When your company is this global, different regions mean different requirements. A challenge that, at least for this talent acquisition director, is really more of an opportunity.
As a Talent Acquisition Director and global project leader for Avery Dennison. Chassidy Rellinger brings more than 15 years of experience in Human Resources, Talent Acquisition, global project management, and most recently, HR system design and implementation. In her current role at this California-based, Fortune-500 manufacturer, Chassidy leads a team responsible for US/Canada recruitment, as well as the US Leadership Development Program (university recruitment).
Chassidy holds a MA from Michigan State University in Human Resources & Labor Relations, and we are thrilled to have her speak at Hiring Success 18 in San Francisco, held from March 12-14. Here’s a little taste of what to expect.
Where on your company’s list of priorities is recruitment?
Mobilizing and bringing the best talent into the organization is a high priority. It sounds cliche, but Avery Dennison is successful because of our culture, and our culture is driven by our talent. Every role is critical, and so our talent review and acquisition processes are equally important.
What does your organization do differently in recruiting than anyone else?
I think one of the things we do really well is partnering with business within regions and functions, to understand the talent implications of the business/functional strategy. We not only have a pulse on the external market, but we also know potential internal talent, and understand where we need to create deeper pipelines.
What is one thing about your job process you’d like to change?
Ideally, we would add or shift more resources to analytics and our employer brand.
What is the thing you are most proud of in your work?
The greater organization sees us as a strategic partner, and a highly skilled, in-demand team.
What is the current balance between technology and human intuition in your hiring process?
We use technology heavily, to enable an effective and efficient recruitment workflow. However, we haven’t yet taken the leap to implement technology such as AI or assessments, etc, in our actual selection process.
What have been some of the biggest changes you’ve seen occur in the industry since you began?

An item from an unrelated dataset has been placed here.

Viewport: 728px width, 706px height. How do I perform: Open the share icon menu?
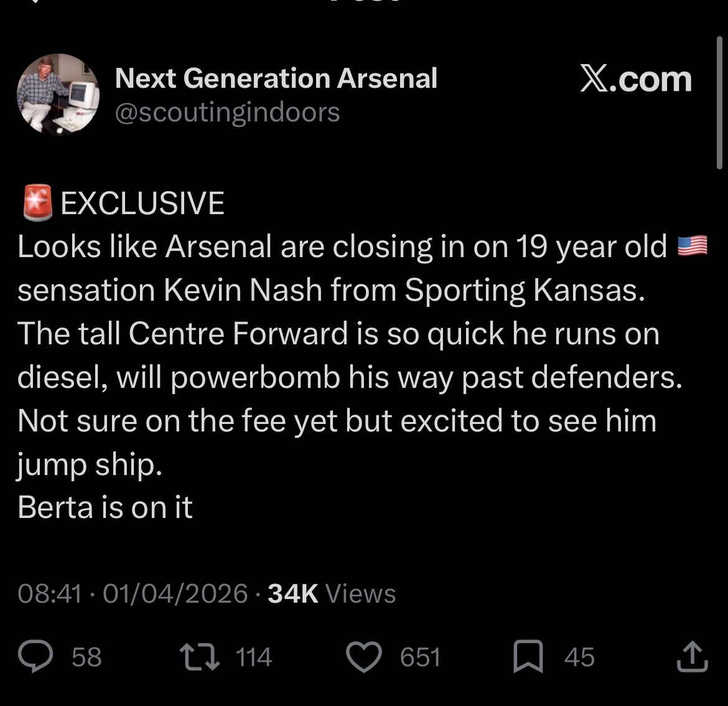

I am relatively new to recruitment (four years), so I do not have a lot of deep history in the function. That said, it is clear that the labor market for specialists continues to tighten, while at the same time it seems talent is most inundated, and least interested, in traditional recruitment methods like email inquiry. I am curious to see how this will evolve, and how we will curate relationships with talent. I believe that employer brand content will be more and more important as talent ‘finds’ us, on their time and via their preferred channel.
What will your job look like five years from now?
I believe my job will be more about consulting the business on how to adjust our target profiles, our assessment criteria, and the aligned technology to get the best, most diverse hires for the organization. Using data and analytics we will have a much more scientific approach to a search.
Who was/is your biggest professional influence and why?
I have worked with amazing people and great leaders, but honestly, this person is probably my dad. He owns his own business and works incredibly hard to meet the needs of his customers. He has built and maintained key relationships that have enabled him to be successful for decades, a rarity in small business.
What would be your first bits of advice to a new hire in your department?
Learn the business and the functions you support, really get to know their strengths and weaknesses. Relationships are everything. You can’t communicate enough, or fast enough.
Real quick, without thinking too hard, what does Hiring Success mean to you?
Seeing talent make an impact; delivering measurable results within an organization.